LN metastases were detected more often in almost all stations for patients without NAC compared to patients treated with NAC (63% versus 54%; p = 0,275), especially for cT3–4-stage tumors (Table and Fig. 3). However, all LN stations (no. 1–9, 11 and 12a) showed metastases, and the distribution of LN metastases over the different stations was similar for patients with and without NAC.

The sensitivity analysis revealed a similar pattern of LN metastases in patients treated with NAC (n = 158/212, 75%) compared to the entire cohort (Supplementary Table 2).

Skip-metastases

Fourteen patients (7%) demonstrated skip-metastases involving remote stations only (Supplementary Table 3). Stations 7 (3%) and 8 (4%) most frequently showed skip-metastases. A solitary skip-metastasis was found in station 7 (n = 4), 8 (n = 2), 11 (n = 1), and 12 (n = 1). Most of these 14 patients had cT3–4- and/or cN+-stages (n = 13, 93%) and distal tumors (n = 9, 64%).
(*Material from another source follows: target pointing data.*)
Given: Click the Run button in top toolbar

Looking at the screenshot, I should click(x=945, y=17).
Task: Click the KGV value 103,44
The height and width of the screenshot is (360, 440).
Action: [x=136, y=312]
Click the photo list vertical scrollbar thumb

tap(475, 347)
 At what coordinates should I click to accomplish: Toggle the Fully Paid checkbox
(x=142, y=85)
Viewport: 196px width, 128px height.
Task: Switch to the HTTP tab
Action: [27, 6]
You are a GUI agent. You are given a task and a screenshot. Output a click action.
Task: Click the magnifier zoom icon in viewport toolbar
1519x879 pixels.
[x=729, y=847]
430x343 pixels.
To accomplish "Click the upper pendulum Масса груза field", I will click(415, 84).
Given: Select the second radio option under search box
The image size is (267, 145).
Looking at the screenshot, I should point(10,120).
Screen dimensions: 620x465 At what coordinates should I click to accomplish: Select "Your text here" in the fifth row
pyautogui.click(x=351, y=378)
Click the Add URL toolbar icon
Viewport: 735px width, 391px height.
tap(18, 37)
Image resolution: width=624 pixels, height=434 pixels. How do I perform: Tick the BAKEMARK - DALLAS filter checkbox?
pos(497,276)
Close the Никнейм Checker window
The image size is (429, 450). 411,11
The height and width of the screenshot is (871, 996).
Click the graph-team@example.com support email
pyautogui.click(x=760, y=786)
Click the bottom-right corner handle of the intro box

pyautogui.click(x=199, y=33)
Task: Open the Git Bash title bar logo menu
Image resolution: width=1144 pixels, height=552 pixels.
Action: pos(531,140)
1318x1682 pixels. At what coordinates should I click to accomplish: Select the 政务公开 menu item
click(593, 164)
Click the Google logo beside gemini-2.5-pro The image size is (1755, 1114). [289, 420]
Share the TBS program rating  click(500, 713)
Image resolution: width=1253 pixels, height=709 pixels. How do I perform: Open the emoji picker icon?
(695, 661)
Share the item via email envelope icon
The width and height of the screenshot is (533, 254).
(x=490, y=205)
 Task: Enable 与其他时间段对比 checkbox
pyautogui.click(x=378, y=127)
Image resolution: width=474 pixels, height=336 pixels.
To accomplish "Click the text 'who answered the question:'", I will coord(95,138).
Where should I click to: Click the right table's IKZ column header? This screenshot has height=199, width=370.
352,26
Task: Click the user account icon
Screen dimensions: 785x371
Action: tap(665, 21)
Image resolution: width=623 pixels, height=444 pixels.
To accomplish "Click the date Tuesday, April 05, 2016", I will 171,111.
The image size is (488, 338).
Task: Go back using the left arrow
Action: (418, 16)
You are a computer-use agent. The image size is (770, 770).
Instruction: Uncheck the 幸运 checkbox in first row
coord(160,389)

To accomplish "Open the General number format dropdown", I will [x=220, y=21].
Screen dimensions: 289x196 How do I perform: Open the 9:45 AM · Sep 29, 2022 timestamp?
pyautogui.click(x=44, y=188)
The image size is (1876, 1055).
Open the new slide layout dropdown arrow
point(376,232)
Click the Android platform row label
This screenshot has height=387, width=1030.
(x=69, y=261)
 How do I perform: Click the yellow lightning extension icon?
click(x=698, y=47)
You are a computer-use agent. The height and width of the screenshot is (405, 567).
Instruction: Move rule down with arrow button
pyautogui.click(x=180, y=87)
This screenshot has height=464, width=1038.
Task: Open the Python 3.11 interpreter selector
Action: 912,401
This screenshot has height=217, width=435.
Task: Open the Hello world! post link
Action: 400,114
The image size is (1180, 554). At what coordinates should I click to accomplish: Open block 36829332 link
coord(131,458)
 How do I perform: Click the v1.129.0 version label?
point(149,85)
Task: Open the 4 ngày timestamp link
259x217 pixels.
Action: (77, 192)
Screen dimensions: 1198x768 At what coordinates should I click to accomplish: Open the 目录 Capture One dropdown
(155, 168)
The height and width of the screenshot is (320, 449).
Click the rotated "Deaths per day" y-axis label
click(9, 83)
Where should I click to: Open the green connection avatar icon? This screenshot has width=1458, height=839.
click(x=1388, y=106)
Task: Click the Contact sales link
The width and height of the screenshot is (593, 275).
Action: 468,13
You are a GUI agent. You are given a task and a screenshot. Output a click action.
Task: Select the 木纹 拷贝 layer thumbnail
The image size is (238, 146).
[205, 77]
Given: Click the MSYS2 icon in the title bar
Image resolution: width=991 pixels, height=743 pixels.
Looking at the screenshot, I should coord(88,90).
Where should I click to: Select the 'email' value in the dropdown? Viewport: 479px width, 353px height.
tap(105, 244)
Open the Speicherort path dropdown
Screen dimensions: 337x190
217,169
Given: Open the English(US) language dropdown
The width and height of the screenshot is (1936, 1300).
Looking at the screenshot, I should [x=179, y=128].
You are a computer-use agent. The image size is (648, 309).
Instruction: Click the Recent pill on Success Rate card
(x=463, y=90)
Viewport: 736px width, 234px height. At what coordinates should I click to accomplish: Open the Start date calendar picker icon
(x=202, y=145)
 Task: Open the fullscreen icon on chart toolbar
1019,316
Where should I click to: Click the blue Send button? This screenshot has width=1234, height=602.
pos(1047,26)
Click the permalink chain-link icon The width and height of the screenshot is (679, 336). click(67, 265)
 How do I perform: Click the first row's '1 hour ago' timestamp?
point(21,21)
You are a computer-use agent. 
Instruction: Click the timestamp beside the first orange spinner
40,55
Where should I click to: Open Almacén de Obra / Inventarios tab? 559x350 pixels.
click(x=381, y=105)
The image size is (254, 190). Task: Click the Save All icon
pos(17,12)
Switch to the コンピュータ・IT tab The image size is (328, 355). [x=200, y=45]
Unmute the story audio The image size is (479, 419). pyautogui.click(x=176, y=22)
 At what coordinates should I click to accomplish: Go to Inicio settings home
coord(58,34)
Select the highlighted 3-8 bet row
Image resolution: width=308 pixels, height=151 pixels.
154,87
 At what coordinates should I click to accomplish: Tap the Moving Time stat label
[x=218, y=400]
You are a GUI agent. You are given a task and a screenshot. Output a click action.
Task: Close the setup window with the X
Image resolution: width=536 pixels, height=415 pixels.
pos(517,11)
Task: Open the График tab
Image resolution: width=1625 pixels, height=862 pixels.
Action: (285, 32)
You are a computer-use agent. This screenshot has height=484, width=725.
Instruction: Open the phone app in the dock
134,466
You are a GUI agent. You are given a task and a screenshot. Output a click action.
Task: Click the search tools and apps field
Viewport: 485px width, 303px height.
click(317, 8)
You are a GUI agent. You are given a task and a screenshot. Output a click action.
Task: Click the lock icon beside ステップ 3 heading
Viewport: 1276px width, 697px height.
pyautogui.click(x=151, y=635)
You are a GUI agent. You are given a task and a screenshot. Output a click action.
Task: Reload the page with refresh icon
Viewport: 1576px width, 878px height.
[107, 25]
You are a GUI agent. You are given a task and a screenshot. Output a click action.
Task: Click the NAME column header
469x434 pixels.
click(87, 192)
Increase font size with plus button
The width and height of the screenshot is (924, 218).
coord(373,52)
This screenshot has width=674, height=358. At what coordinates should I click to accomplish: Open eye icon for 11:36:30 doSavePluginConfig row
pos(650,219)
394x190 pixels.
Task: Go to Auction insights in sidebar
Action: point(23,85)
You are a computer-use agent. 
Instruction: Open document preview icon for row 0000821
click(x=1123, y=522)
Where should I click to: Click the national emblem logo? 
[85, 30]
Histopathological response to NAC

A complete response in primary tumors was achieved in 14 out of 158 patients treated with NAC (9%), whereas 18 patients (11%) noted complete regression in LN metastases (Table 2). Compared to the entire cohort (n = 212), these 18 patients demonstrated similar metastatic incidences in LN stations 11 (12% versus 13%) and 12a (6% versus 6%). The histopathological response rates did not differ significantly for the intestinal versus diffuse type in primary tumors (p = 0,678) nor in lymph nodes (p = 0,449) (Supplementary Table 4). No regression at all was found in lymph nodes for 132 patients (84%) and the primary tumor for 42 patients (27%).

Greater omentum

The greater omentum harbored LNs in 39 patients (18%), and only 1/212 patients (0.5%) showed LN metastases (Table 2). This patient had a distal cT3-tumor (diffuse type) with 4 LN metastases located in the upper left quadrant. Another 5 patients (2%) exhibited tumor deposits in the greater omentum, located in multiple quadrants. These 5 patients had cT3- (n = 4) and cT4-tumors (n = 1) of the intestinal (n = 2) and diffuse (n = 3) type, located in the proximal (n = 1), middle (n = 1) and distal (n = 3) stomach.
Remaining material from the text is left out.